▸ Objective: Render every line of the material below as a JSON list of strings, one string per line, with blank lines and pictures omitted.

▸ Stored entries:
※

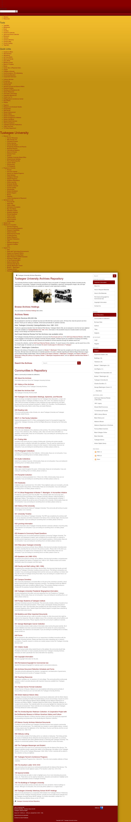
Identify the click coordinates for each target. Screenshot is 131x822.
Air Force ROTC (8, 57)
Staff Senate (7, 110)
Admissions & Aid (8, 200)
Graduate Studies (8, 88)
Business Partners (12, 148)
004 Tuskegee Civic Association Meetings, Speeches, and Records (38, 396)
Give (5, 3)
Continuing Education (10, 75)
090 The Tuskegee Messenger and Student (30, 745)
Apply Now (10, 203)
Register (96, 344)
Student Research (12, 237)
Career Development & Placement (16, 198)
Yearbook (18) (98, 362)
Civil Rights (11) (98, 369)
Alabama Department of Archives (103, 425)
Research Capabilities (13, 230)
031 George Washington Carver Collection (30, 624)
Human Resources (9, 92)
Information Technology (10, 93)
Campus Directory (9, 40)
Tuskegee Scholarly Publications (13, 124)
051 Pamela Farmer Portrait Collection (28, 687)
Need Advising (11, 175)
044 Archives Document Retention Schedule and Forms (34, 669)
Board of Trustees (9, 64)
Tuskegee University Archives (70, 820)
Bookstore (6, 36)
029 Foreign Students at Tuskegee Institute (30, 601)
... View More (98, 391)
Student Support (11, 193)
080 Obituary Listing (22, 734)
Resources (7, 19)
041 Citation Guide (21, 647)
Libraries (6, 38)
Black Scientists (98, 436)
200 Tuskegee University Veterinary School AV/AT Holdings (36, 790)
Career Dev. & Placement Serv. (12, 68)
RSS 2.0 (99, 455)
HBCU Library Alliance (100, 414)
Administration (8, 53)
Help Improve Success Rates (15, 255)
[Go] (114, 275)
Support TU (7, 248)
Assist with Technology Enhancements (18, 251)
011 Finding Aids (21, 439)
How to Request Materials (101, 289)
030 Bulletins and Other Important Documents (31, 614)
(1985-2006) (102, 399)
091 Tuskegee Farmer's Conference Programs (31, 757)
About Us (97, 286)
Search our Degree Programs (15, 173)
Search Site (3, 9)
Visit (5, 4)
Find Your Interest (12, 171)
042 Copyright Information (24, 656)
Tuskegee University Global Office (16, 157)
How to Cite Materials (100, 293)
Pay (5, 6)
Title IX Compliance (9, 123)
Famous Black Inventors (101, 429)
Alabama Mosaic (99, 421)
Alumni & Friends (8, 59)
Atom (98, 459)
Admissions (7, 55)
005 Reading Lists (21, 410)
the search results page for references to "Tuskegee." (57, 345)
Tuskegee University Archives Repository (28, 801)
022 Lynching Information (24, 523)
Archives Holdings (31, 310)
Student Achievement (10, 112)
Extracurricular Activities (14, 159)
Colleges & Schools (9, 71)
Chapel (6, 69)
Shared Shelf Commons (101, 407)
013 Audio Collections (22, 459)
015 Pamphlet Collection (23, 475)
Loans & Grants (11, 219)
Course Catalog (8, 43)
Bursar (5, 66)
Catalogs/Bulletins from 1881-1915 (38, 330)
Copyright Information (100, 302)
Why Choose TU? (12, 139)
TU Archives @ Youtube (101, 410)
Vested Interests (11, 232)
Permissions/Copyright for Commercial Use (101, 297)
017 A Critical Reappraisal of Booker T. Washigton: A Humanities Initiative (41, 492)
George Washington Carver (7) (103, 387)
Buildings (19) (98, 358)
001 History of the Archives (24, 384)
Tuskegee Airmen (12, 269)
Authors (96, 326)
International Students (13, 150)
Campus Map (7, 41)
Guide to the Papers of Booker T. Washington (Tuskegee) (57, 353)
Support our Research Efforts (15, 253)
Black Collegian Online (100, 432)
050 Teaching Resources (23, 677)
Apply (5, 1)
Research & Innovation (10, 225)
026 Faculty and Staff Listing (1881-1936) (29, 566)
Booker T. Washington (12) (101, 365)
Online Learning (11, 143)
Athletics (6, 17)
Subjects (96, 333)
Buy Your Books (11, 209)
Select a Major (11, 205)
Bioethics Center (8, 62)
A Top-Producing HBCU (13, 260)
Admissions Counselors (13, 207)
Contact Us (97, 306)
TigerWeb (6, 13)
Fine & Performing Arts (13, 161)
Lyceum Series (11, 162)
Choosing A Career (12, 141)
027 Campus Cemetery (23, 579)
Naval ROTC (7, 100)
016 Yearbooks (20, 483)
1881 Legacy (98, 403)
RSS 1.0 (99, 452)
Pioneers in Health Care (14, 258)
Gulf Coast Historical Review (75, 337)
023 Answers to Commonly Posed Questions (31, 533)
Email (5, 29)
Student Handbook (9, 119)
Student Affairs (8, 114)
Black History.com (99, 418)
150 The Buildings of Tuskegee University (29, 782)
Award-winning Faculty (13, 233)
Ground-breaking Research (15, 228)
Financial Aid (7, 85)
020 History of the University (25, 506)
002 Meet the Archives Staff (24, 390)
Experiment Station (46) (101, 354)
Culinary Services (8, 79)
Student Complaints (9, 116)
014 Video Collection (22, 467)
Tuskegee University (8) (101, 380)
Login (95, 340)
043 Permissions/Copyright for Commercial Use (31, 663)
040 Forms (18, 635)
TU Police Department (10, 128)
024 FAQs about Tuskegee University (28, 545)
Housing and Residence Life (11, 90)
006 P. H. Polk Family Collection (26, 418)
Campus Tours (11, 154)
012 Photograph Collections (24, 451)
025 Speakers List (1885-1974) (26, 556)
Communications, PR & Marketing (13, 73)
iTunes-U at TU (8, 97)
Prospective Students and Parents (16, 147)
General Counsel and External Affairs (14, 86)
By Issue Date (98, 322)
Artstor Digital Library (100, 443)
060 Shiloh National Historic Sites (26, 695)
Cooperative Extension (10, 77)
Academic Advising (12, 212)
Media (5, 15)
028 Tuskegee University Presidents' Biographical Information (36, 591)
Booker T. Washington (13, 267)
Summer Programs (12, 226)
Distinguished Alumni (13, 271)
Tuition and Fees (8, 126)
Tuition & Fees (11, 216)
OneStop (6, 31)
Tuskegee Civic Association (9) (103, 372)
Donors (9, 155)
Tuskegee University (14, 132)
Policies (6, 102)
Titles (95, 329)
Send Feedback (24, 817)
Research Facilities (12, 244)
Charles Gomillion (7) (100, 383)
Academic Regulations (13, 180)
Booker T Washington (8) (101, 376)
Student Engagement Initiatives (12, 117)
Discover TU (7, 136)
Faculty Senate (8, 83)
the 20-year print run (57, 337)
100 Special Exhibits (22, 773)
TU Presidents (11, 166)
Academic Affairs (8, 52)
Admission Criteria (12, 210)
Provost (9, 170)
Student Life (7, 223)
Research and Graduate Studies (13, 107)
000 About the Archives (23, 378)
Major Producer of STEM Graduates (17, 257)
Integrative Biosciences (10, 95)
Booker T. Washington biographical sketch (52, 355)
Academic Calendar (9, 32)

※

▸ Final result:
[
  "Identify the click coordinates for each target. Screenshot is 131x822.",
  "Air Force ROTC (8, 57)",
  "Staff Senate (7, 110)",
  "Admissions & Aid (8, 200)",
  "Graduate Studies (8, 88)",
  "Business Partners (12, 148)",
  "004 Tuskegee Civic Association Meetings, Speeches, and Records (38, 396)",
  "Give (5, 3)",
  "Continuing Education (10, 75)",
  "090 The Tuskegee Messenger and Student (30, 745)",
  "Apply Now (10, 203)",
  "Register (96, 344)",
  "Student Research (12, 237)",
  "Career Development & Placement (16, 198)",
  "Yearbook (18) (98, 362)",
  "Civil Rights (11) (98, 369)",
  "Alabama Department of Archives (103, 425)",
  "Research Capabilities (13, 230)",
  "031 George Washington Carver Collection (30, 624)",
  "Human Resources (9, 92)",
  "Information Technology (10, 93)",
  "Campus Directory (9, 40)",
  "Tuskegee Scholarly Publications (13, 124)",
  "051 Pamela Farmer Portrait Collection (28, 687)",
  "Need Advising (11, 175)",
  "044 Archives Document Retention Schedule and Forms (34, 669)",
  "Board of Trustees (9, 64)",
  "Tuskegee University Archives (70, 820)",
  "Bookstore (6, 36)",
  "029 Foreign Students at Tuskegee Institute (30, 601)",
  "... View More (98, 391)",
  "Student Support (11, 193)",
  "080 Obituary Listing (22, 734)",
  "Resources (7, 19)",
  "041 Citation Guide (21, 647)",
  "Libraries (6, 38)",
  "Black Scientists (98, 436)",
  "200 Tuskegee University Veterinary School AV/AT Holdings (36, 790)",
  "Career Dev. & Placement Serv. (12, 68)",
  "RSS 2.0 (99, 455)",
  "HBCU Library Alliance (100, 414)",
  "Administration (8, 53)",
  "Help Improve Success Rates (15, 255)",
  "[Go] (114, 275)",
  "Support TU (7, 248)",
  "Assist with Technology Enhancements (18, 251)",
  "011 Finding Aids (21, 439)",
  "How to Request Materials (101, 289)",
  "030 Bulletins and Other Important Documents (31, 614)",
  "(1985-2006) (102, 399)",
  "091 Tuskegee Farmer's Conference Programs (31, 757)",
  "About Us (97, 286)",
  "Search our Degree Programs (15, 173)",
  "Search Site (3, 9)",
  "Visit (5, 4)",
  "Find Your Interest (12, 171)",
  "042 Copyright Information (24, 656)",
  "Tuskegee University Global Office (16, 157)",
  "How to Cite Materials (100, 293)",
  "Pay (5, 6)",
  "Title IX Compliance (9, 123)",
  "Famous Black Inventors (101, 429)",
  "Alabama Mosaic (99, 421)",
  "Alumni & Friends (8, 59)",
  "Atom (98, 459)",
  "Admissions (7, 55)",
  "005 Reading Lists (21, 410)",
  "the search results page for references to \"Tuskegee.\" (57, 345)",
  "Tuskegee University Archives Repository (28, 801)",
  "022 Lynching Information (24, 523)",
  "Archives Holdings (31, 310)",
  "Student Achievement (10, 112)",
  "Extracurricular Activities (14, 159)",
  "Colleges & Schools (9, 71)",
  "Chapel (6, 69)",
  "Shared Shelf Commons (101, 407)",
  "013 Audio Collections (22, 459)",
  "015 Pamphlet Collection (23, 475)",
  "Loans & Grants (11, 219)",
  "Course Catalog (8, 43)",
  "Bursar (5, 66)",
  "Catalogs/Bulletins from 1881-1915 (38, 330)",
  "Copyright Information (100, 302)",
  "Why Choose TU? (12, 139)",
  "TU Archives @ Youtube (101, 410)",
  "Vested Interests (11, 232)",
  "Permissions/Copyright for Commercial Use (101, 297)",
  "017 A Critical Reappraisal of Booker T. Washigton: A Humanities Initiative (41, 492)",
  "George Washington Carver (7) (103, 387)",
  "Buildings (19) (98, 358)",
  "001 History of the Archives (24, 384)",
  "Tuskegee Airmen (12, 269)",
  "Authors (96, 326)",
  "International Students (13, 150)",
  "Campus Map (7, 41)",
  "Guide to the Papers of Booker T. Washington (Tuskegee) (57, 353)",
  "Support our Research Efforts (15, 253)",
  "Black Collegian Online (100, 432)",
  "050 Teaching Resources (23, 677)",
  "Apply (5, 1)",
  "Research & Innovation (10, 225)",
  "026 Faculty and Staff Listing (1881-1936) (29, 566)",
  "Booker T. Washington (12) (101, 365)",
  "Online Learning (11, 143)",
  "Athletics (6, 17)",
  "Subjects (96, 333)",
  "Buy Your Books (11, 209)",
  "Select a Major (11, 205)",
  "Bioethics Center (8, 62)",
  "A Top-Producing HBCU (13, 260)",
  "Admissions Counselors (13, 207)",
  "Contact Us (97, 306)",
  "TigerWeb (6, 13)",
  "Fine & Performing Arts (13, 161)",
  "Lyceum Series (11, 162)",
  "Choosing A Career (12, 141)",
  "027 Campus Cemetery (23, 579)",
  "Naval ROTC (7, 100)",
  "016 Yearbooks (20, 483)",
  "1881 Legacy (98, 403)",
  "RSS 1.0 (99, 452)",
  "Pioneers in Health Care (14, 258)",
  "Gulf Coast Historical Review (75, 337)",
  "023 Answers to Commonly Posed Questions (31, 533)",
  "Email (5, 29)",
  "Student Handbook (9, 119)",
  "Student Affairs (8, 114)",
  "Black History.com (99, 418)",
  "150 The Buildings of Tuskegee University (29, 782)",
  "Award-winning Faculty (13, 233)",
  "Ground-breaking Research (15, 228)",
  "Financial Aid (7, 85)",
  "020 History of the University (25, 506)",
  "002 Meet the Archives Staff (24, 390)",
  "Experiment Station (46) (101, 354)",
  "Culinary Services (8, 79)",
  "Student Complaints (9, 116)",
  "014 Video Collection (22, 467)",
  "Tuskegee University (8) (101, 380)",
  "Login (95, 340)",
  "043 Permissions/Copyright for Commercial Use (31, 663)",
  "040 Forms (18, 635)",
  "TU Police Department (10, 128)",
  "024 FAQs about Tuskegee University (28, 545)",
  "Housing and Residence Life (11, 90)",
  "006 P. H. Polk Family Collection (26, 418)",
  "Campus Tours (11, 154)",
  "012 Photograph Collections (24, 451)",
  "025 Speakers List (1885-1974) (26, 556)",
  "Communications, PR & Marketing (13, 73)",
  "iTunes-U at TU (8, 97)",
  "Prospective Students and Parents (16, 147)",
  "General Counsel and External Affairs (14, 86)",
  "By Issue Date (98, 322)",
  "Artstor Digital Library (100, 443)",
  "060 Shiloh National Historic Sites (26, 695)",
  "Cooperative Extension (10, 77)",
  "Academic Advising (12, 212)",
  "Media (5, 15)",
  "028 Tuskegee University Presidents' Biographical Information (36, 591)",
  "Booker T. Washington (13, 267)",
  "Summer Programs (12, 226)",
  "Distinguished Alumni (13, 271)",
  "Tuition and Fees (8, 126)",
  "Tuition & Fees (11, 216)",
  "OneStop (6, 31)",
  "Tuskegee Civic Association (9) (103, 372)",
  "Donors (9, 155)",
  "Tuskegee University (14, 132)",
  "Policies (6, 102)",
  "Titles (95, 329)",
  "Send Feedback (24, 817)",
  "Research Facilities (12, 244)",
  "Charles Gomillion (7) (100, 383)",
  "Academic Regulations (13, 180)",
  "Booker T Washington (8) (101, 376)",
  "Student Engagement Initiatives (12, 117)",
  "Discover TU (7, 136)",
  "Faculty Senate (8, 83)",
  "the 20-year print run (57, 337)",
  "100 Special Exhibits (22, 773)",
  "TU Presidents (11, 166)",
  "Academic Affairs (8, 52)",
  "Admission Criteria (12, 210)",
  "Provost (9, 170)",
  "Student Life (7, 223)",
  "Research and Graduate Studies (13, 107)",
  "000 About the Archives (23, 378)",
  "Major Producer of STEM Graduates (17, 257)",
  "Integrative Biosciences (10, 95)",
  "Booker T. Washington biographical sketch (52, 355)",
  "Academic Calendar (9, 32)"
]